OPUS

Producers: Collin Creighton, Brad Weston, Poppy Hanks, Jelani Johnson, Mark Anthony Green and Josh Bachove   Director: Mark Anthony Green   Screenplay: Mark Anthony Green   Cast: Ayo Edebiri, John Malkovich, Juliette Lewis, Murray Bartlett, Amber Midthunder, Melissa Chambers, Stephanie Suganami, Mark Sivertsen, Tony Hale, Tatanka Means, Aspen Martinez, Peter Diseth and Tamera Tomakili   Distributor: A24

Grade: C-

One can always count on John Malkovich to bring a touch of sinister eccentricity to any role, but in Mark Anthony Green’s “Opus” he’s allowed to go full throttle in that department.  No wonder his character, Alfred Moretti, rattles Ariel Ecton (Ayo Edebiri), the young staffer at a music magazine, when the reclusive pop icon unexpectedly invites her to a momentous event at his remote compound in the Utah desert.

Moretti, you see, is a nineties pop idol who mysteriously stopped performing and disappeared from public view nearly thirty years ago.  Now he’s excited not only his fan base but the whole world by announcing his first new recordings in three decades.  And he’s chosen six people to come hear his creations before anyone else at what amounts to a fabulous launch party.

The other five are important people: talk show star Clara Armstrong (Juliette Lewis), prominent influencer Emily Katz (Stephanie Suganami), infamous paparazzo Bianca Tyson (Melissa Chambers), podcaster Bill Lotto (Mark Sivertsen) and Ariel’s editor Stan Sullivan (Murray Bartlett).  She, on the other hand, is a nobody, Stan’s barely-published lackey.

She’s also the only one of the six who appears nonplussed by the strangeness of the isolated commune where the bus deposits the group after an hours-long drive.  They’re required by Jorg (Peter Diseth), the guy she describes in her handwritten notes as a “creepy greeter,” to surrender their phones for the duration, and the other residents are no less peculiar, from aggressively solicitous Rachel (Tamera Tomakili) to Native American Najee (Tatanka Means).  Even the little girl Maude (Aspen Martinez) who latches onto Ariel is a bit off.

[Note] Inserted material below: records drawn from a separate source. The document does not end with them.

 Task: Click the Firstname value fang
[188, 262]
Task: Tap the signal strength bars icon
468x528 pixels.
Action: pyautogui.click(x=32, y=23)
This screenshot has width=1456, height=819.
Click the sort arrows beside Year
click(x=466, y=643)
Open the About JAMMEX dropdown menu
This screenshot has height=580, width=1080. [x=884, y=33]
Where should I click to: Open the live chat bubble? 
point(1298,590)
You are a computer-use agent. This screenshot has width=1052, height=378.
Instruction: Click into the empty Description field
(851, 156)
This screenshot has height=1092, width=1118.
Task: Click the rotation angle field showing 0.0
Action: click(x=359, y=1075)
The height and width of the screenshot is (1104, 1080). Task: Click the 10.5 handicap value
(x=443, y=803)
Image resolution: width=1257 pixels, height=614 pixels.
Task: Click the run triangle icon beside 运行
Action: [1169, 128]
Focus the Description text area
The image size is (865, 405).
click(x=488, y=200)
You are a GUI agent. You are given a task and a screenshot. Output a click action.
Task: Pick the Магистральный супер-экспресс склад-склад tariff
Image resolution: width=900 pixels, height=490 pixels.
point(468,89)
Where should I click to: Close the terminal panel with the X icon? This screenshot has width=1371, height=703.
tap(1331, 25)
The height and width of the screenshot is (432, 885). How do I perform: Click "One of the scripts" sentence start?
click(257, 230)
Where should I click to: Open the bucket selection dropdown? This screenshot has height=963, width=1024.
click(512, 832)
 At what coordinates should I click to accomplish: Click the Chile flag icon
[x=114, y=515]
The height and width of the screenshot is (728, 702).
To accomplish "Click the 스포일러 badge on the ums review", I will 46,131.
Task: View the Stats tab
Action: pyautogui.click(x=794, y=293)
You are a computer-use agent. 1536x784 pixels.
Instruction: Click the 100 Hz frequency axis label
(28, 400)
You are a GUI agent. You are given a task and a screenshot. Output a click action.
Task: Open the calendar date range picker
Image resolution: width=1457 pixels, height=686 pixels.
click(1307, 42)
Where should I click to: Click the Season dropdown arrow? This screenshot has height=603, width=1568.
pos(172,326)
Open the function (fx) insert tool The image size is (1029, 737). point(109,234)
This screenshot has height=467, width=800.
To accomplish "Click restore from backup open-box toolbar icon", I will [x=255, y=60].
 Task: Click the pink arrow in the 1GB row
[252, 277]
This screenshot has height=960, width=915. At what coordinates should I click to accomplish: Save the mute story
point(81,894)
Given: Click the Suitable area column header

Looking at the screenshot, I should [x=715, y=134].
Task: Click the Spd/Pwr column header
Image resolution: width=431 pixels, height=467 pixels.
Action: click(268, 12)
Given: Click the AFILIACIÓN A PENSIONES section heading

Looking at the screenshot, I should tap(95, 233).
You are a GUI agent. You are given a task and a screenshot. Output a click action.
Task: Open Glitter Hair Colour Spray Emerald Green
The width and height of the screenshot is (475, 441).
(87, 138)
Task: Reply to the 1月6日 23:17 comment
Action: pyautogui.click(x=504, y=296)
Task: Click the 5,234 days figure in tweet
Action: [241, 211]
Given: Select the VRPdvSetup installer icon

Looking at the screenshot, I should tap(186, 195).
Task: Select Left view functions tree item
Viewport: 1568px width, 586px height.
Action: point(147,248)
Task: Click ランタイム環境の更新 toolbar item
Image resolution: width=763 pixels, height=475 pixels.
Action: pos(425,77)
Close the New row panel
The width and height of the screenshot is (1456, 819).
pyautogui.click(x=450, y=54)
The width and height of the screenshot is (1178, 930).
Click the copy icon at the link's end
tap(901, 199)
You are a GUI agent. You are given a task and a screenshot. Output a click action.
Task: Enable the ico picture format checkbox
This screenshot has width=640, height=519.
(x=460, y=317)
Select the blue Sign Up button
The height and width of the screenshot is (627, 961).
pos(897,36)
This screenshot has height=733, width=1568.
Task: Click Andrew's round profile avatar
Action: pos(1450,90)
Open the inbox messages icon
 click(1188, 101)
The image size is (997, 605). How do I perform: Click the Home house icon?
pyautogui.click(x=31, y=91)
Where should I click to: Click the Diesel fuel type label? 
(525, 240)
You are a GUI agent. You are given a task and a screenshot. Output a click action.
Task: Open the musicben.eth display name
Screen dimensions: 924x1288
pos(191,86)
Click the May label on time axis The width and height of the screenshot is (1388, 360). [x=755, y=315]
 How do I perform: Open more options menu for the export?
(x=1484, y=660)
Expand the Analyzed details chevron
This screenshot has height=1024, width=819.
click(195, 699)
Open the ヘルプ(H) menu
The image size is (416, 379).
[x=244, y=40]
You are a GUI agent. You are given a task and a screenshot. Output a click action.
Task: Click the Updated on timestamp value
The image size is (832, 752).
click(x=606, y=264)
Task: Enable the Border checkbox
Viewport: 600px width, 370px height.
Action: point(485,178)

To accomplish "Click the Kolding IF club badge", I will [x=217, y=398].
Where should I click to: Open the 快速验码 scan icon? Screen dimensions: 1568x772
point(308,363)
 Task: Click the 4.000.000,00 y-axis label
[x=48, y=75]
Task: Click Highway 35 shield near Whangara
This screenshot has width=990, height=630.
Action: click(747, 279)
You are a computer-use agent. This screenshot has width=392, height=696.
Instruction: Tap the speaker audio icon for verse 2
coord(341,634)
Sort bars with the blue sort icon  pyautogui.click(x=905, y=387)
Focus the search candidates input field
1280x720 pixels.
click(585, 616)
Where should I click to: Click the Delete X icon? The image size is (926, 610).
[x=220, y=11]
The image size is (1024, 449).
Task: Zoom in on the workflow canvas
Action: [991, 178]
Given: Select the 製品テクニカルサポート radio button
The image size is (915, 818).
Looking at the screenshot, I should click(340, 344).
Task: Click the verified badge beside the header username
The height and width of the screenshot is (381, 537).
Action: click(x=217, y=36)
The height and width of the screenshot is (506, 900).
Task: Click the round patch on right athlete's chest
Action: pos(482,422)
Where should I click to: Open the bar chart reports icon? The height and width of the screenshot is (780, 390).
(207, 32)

In fact, the place is obviously a cult of Alfred, who has surrounded himself with committed acolytes wearing common garb and plastered-on smiles.  Some are also chosen to serve as personal concierges to the guests, with Belle (Amber Midthunder), Ariel’s, sticking so closely to her, even accompanying her step-for-step on her morning jog, that Ariel is understandably unnerved.

Moretti, on the other hand, dons a variety of outrageous, colorful outfits—including a spaceman suit in which he presents one of his new songs—and shows a special interest in Ariel, even taking her to the shed where the members perform what he describes as their sole ritual—shucking oyster after oyster until they find one with a pearl, the discovery of which gives them high status among their fellows.

The set-up is not an unfamiliar one, with an unsuspecting soul lured to a weird place for some purpose that’s only gradually revealed.  One of the most notable examples of the trope is “The Wicker Man,” but in more recent years Jordan Peele’s “Get Out” gave it a new lease on life, and since that success, it’s served in numerous pictures like “Midsommar” and “Blink Twice.”

The effectiveness of the conceit is determined in each case by how intriguing an ambience a film creates, and how surprising the revelations about the villain’s ultimate aims.  In those respects “Opus” isn’t very high on the list.  Despite Malkovich’s flamboyance, Moretti convinces more readily as an evil cult leader than as a pop music phenomenon (it doesn’t help that the songs we hear from his new album, written by Nile Rodgers and The-Dream, aren’t particularly compelling), and the rather rushed, mostly half-baked explanations for his treatment of his invitees—which extend, via a coda, two years into the future, when Ariel has become a best-selling author—seem either banal (simple revenge) or absurd (increased adulation and influence).

Of the others, Edebiri comes across as genuinely concerned, though her unremittingly sour expression gets tiresome.  The rest are mostly over-the-top, with Lewis especially unrestrained and Midthunder notable for the rare case of underplaying.  Technical credits, from Robert Pyzocha’s production design to Tommy Maddox-Upshaw’s cinematography, are generally adequate, but only Shirley Kurata’s costumes—those for Malkovich, that is—stand out.  The background score by Danny Bensi and Saunder Jurriaans is suitably unsettling, but Ernie Gilbert’s editing struggles with Green’s pacing, which is pretty sluggish until it abruptly goes into chaotic mode for the finale before going lethargic again in the coda.

Green obviously had ambitious goals here, melding a satire of celebrity culture with a thriller about cults, but in spite of Malkovich and Edebiri, “Opus” doesn’t work particularly well as either.